## DATA FOR PROCESSING
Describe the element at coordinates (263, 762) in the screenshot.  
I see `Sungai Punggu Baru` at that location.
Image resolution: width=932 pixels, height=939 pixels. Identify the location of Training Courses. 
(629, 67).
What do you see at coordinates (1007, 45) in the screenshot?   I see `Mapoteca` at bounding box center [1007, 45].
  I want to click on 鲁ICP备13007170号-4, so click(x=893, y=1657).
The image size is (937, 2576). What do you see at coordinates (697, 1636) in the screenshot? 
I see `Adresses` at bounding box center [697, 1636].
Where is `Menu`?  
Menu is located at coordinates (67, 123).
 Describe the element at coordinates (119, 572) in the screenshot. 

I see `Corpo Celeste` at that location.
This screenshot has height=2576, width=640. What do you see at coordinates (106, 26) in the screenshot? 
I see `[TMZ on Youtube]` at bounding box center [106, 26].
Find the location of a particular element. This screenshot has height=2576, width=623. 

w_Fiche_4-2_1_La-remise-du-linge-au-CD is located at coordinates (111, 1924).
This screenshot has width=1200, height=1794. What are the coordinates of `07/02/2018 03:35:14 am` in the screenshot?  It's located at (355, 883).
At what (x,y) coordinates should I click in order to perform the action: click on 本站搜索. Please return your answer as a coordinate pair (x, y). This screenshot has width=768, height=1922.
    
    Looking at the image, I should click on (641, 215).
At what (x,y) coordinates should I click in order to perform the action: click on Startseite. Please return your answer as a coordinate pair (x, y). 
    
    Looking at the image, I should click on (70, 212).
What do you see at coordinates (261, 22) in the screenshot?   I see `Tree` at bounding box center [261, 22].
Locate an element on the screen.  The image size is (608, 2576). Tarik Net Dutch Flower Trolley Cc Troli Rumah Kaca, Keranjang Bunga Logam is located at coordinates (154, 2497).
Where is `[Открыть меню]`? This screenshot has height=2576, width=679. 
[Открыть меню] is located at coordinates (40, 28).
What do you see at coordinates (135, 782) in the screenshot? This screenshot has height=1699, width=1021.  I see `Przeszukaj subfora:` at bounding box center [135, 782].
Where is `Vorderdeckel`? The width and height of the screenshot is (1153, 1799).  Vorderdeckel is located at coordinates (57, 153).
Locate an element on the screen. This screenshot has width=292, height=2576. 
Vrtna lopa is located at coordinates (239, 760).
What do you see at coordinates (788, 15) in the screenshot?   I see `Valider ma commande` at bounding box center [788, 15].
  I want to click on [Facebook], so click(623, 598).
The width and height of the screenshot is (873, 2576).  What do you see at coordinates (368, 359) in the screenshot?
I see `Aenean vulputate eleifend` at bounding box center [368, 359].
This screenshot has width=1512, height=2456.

## EXERCISE DETAILS
Copy out, with no changes, the part of the listing that opens with the line containing "Locate an element on the screen. This" and runs through the end of the listing, both ends included.

## ANSWER TO THIS EXERCISE
Locate an element on the screen. This screenshot has width=292, height=2576. 
Vrtna lopa is located at coordinates (239, 760).
What do you see at coordinates (788, 15) in the screenshot?   I see `Valider ma commande` at bounding box center [788, 15].
  I want to click on [Facebook], so click(623, 598).
The width and height of the screenshot is (873, 2576).  What do you see at coordinates (368, 359) in the screenshot?
I see `Aenean vulputate eleifend` at bounding box center [368, 359].
This screenshot has width=1512, height=2456.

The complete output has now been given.